(To be done): In the rows between the line holding "Given: Close the" and the line holding "click(x=218, y=175)", inclusive, swap "legend entry" for "chart label" and change nothing else. Give back only those lines, without the pictures.

(Material to process):
..............................
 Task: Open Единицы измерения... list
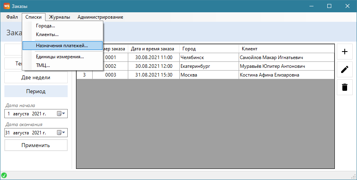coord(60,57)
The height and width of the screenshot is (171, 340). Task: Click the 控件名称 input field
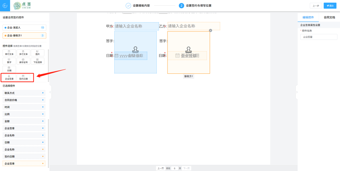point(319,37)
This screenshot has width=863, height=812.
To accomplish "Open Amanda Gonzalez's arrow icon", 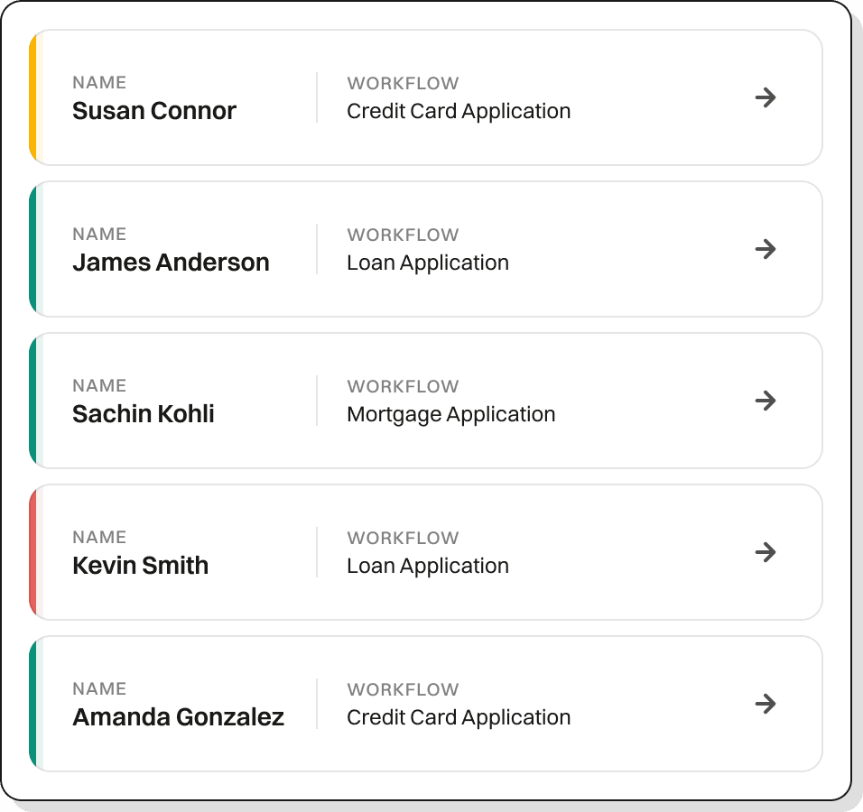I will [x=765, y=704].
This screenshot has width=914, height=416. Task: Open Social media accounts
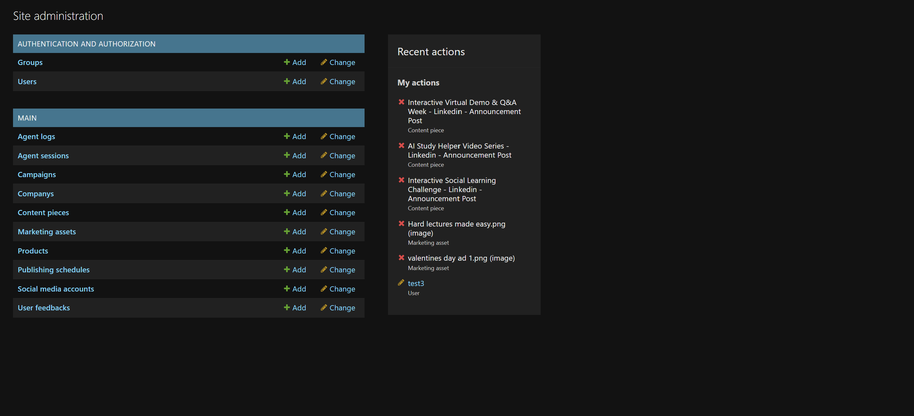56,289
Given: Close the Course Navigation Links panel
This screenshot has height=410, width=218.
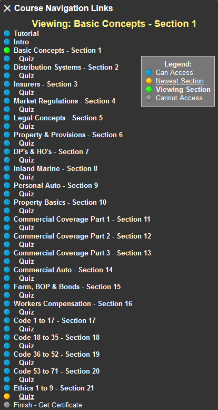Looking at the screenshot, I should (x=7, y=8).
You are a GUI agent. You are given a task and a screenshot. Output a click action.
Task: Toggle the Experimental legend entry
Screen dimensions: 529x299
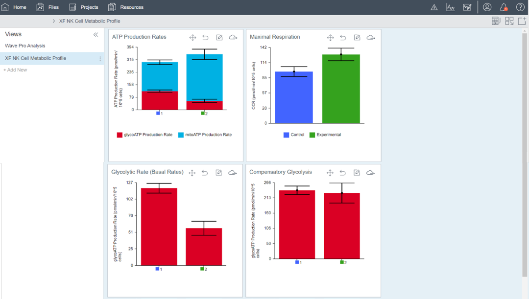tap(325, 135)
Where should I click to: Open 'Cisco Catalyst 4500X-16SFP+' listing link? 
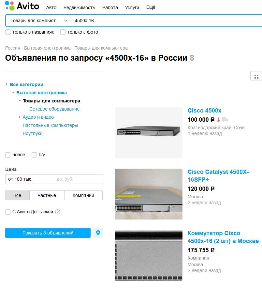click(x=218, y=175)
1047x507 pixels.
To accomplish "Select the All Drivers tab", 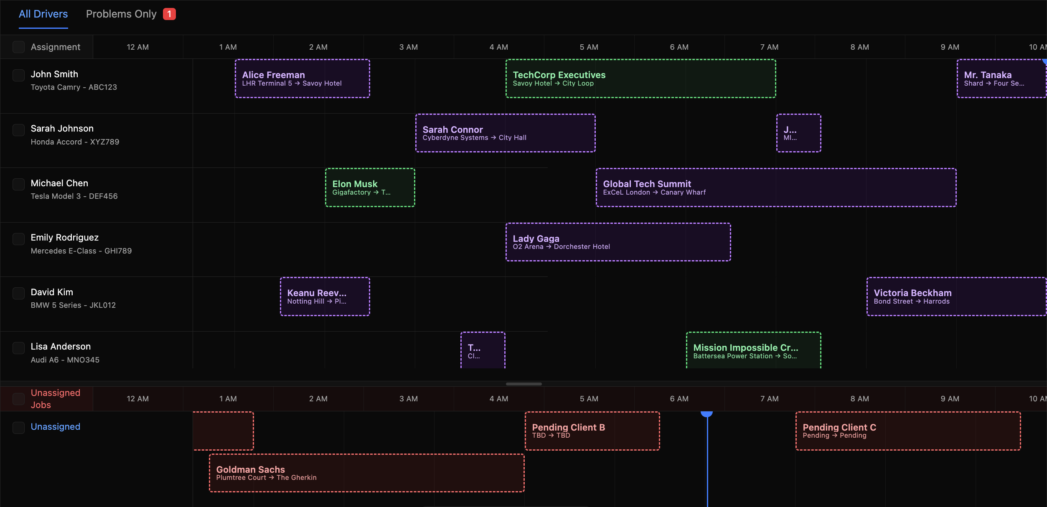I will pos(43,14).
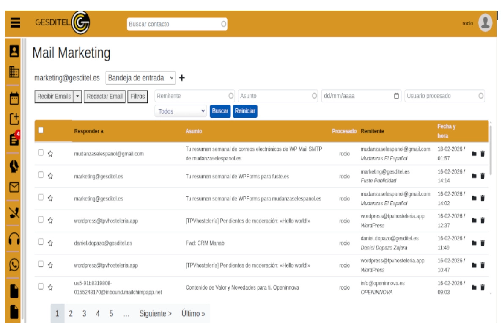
..............................
(Written response):
Given: Close the Course Navigation Links panel
This screenshot has height=410, width=218.
Looking at the screenshot, I should (x=7, y=8).
You are a GUI agent. You are given a task and a screenshot. Output a click action.
Task: Toggle the Experimental chart label
Screen dimensions: 529x299
tap(325, 135)
Where should I click to: Open 'Cisco Catalyst 4500X-16SFP+' listing link? 
click(x=218, y=175)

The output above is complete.